### WORK INSTRUCTIONS
Copy the data below, starting at the line with "Screen dimensions: 1107x692" and ending at the line with "[x=210, y=314]", keeping both of those lines. Leave out the pictures.

### DATA SHOWN

☆ ☆ ☆ ☆ ☆ ☆ ☆

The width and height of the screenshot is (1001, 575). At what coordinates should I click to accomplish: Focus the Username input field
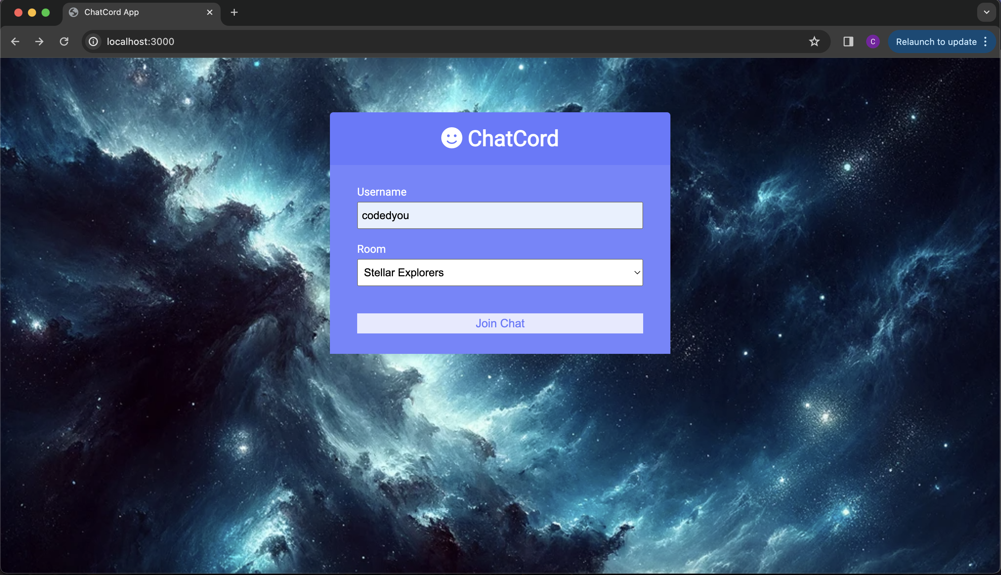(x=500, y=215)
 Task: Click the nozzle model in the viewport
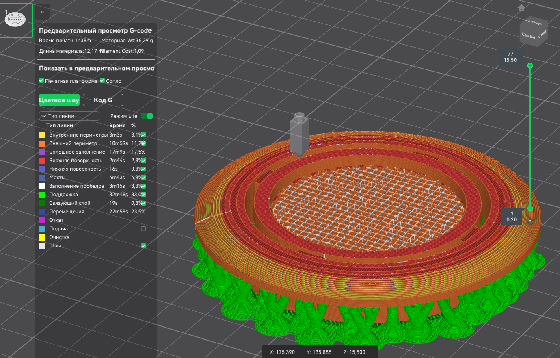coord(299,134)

☆ ☆ ☆ ☆ ☆ ☆ ☆

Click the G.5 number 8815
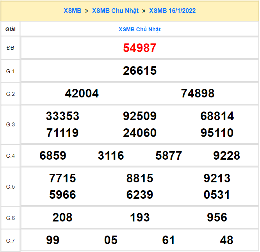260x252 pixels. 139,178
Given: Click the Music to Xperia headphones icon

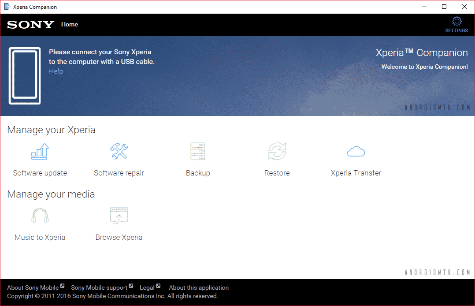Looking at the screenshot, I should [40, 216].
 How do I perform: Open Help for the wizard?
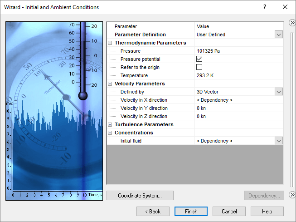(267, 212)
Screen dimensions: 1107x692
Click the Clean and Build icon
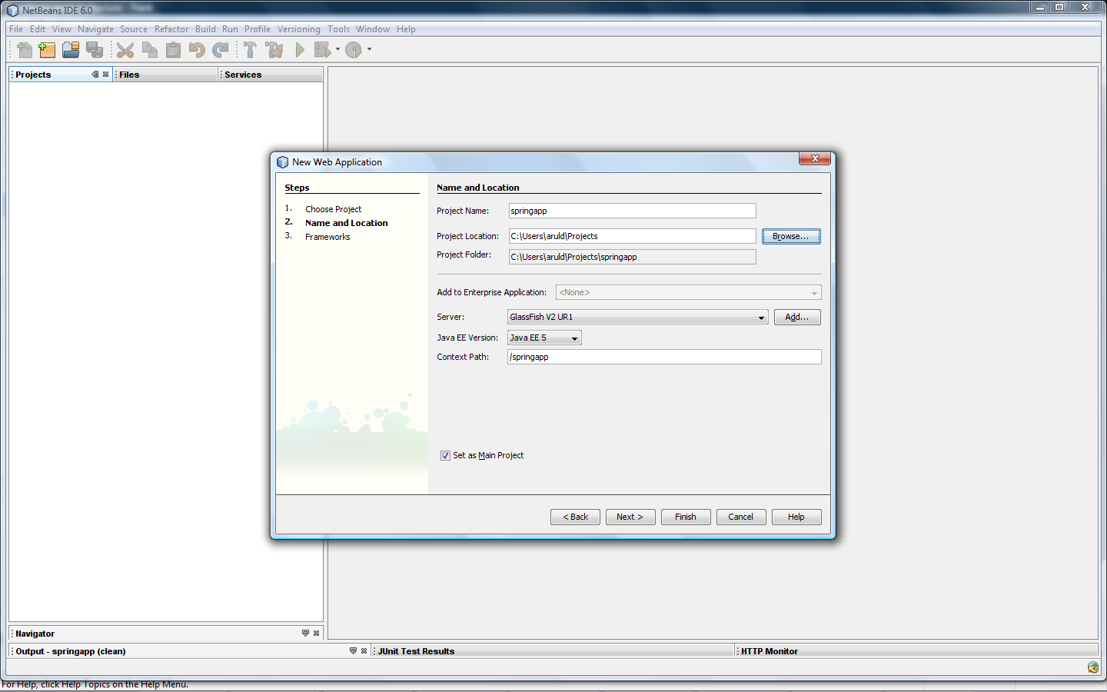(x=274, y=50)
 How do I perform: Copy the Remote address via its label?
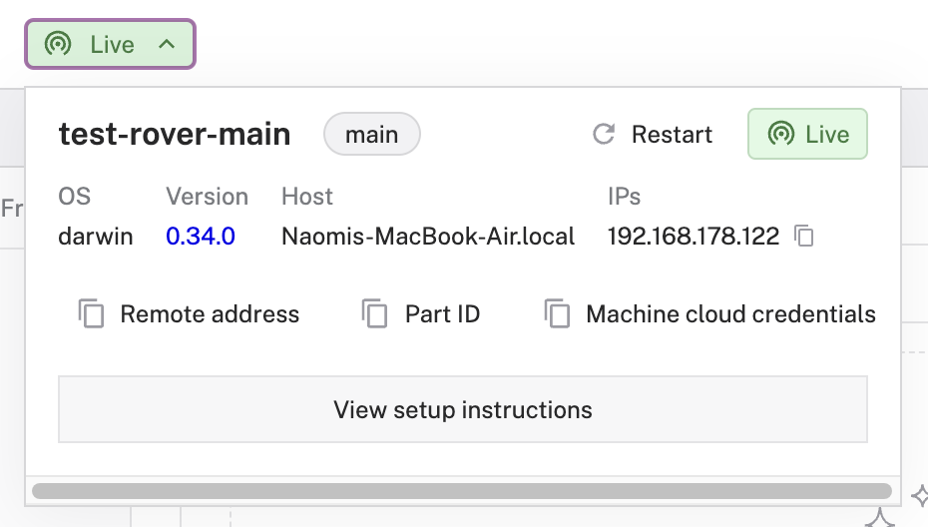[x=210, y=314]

☆ ☆ ☆ ☆ ☆ ☆ ☆

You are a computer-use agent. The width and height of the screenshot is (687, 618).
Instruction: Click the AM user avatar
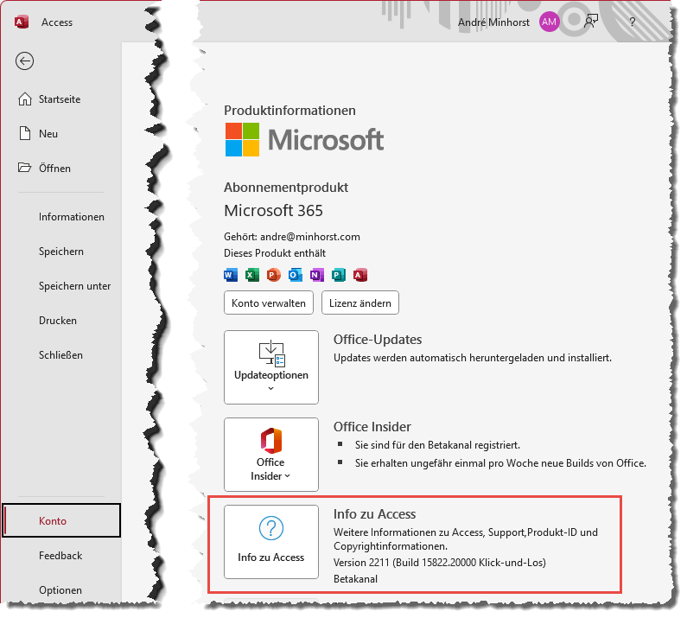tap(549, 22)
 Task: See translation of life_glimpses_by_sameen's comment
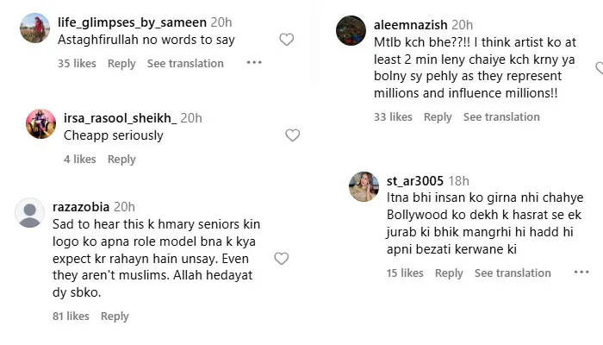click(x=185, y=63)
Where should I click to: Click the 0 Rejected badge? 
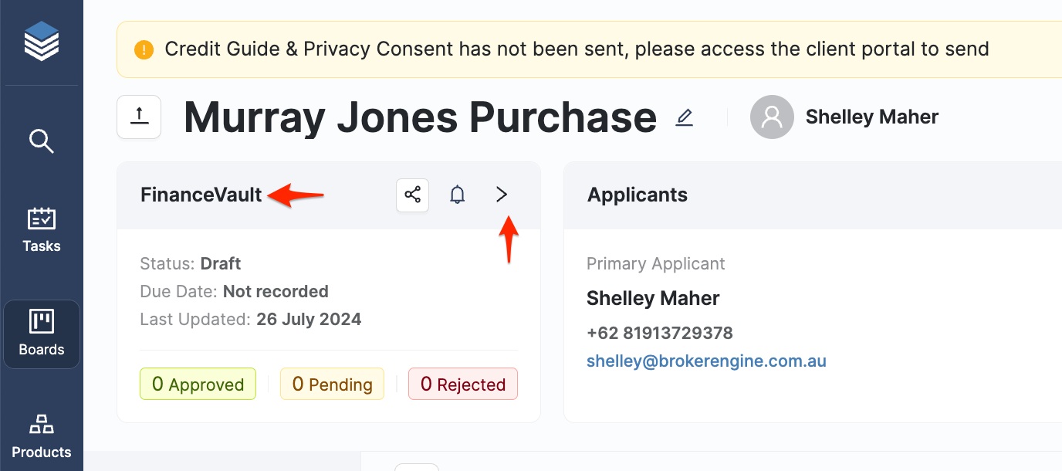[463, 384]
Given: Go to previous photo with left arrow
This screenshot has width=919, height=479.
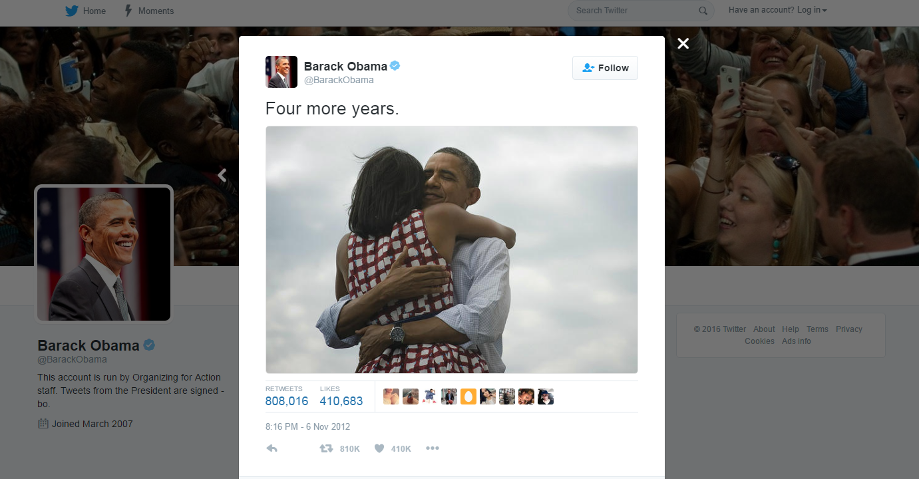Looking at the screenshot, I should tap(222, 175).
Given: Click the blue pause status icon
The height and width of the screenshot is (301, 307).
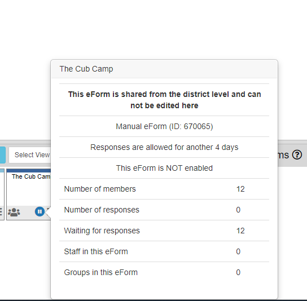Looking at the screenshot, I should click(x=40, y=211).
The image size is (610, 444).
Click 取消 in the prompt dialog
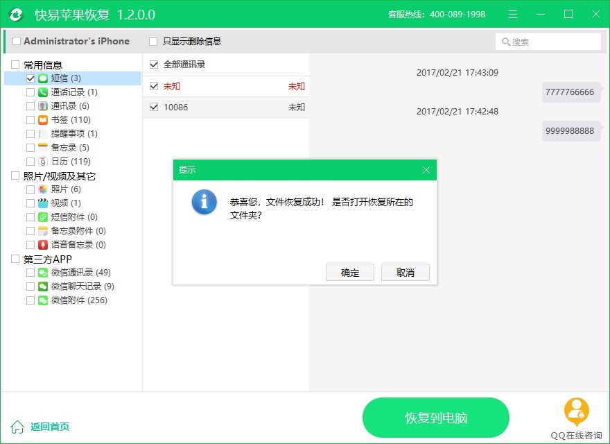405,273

☆ ☆ ☆ ☆ ☆ ☆ ☆

### EXERCISE RESULT
Screen dimensions: 1107x692
Click the Clean and Build icon
(x=274, y=50)
 How do I perform: Copy the Remote address via its label?
[x=210, y=314]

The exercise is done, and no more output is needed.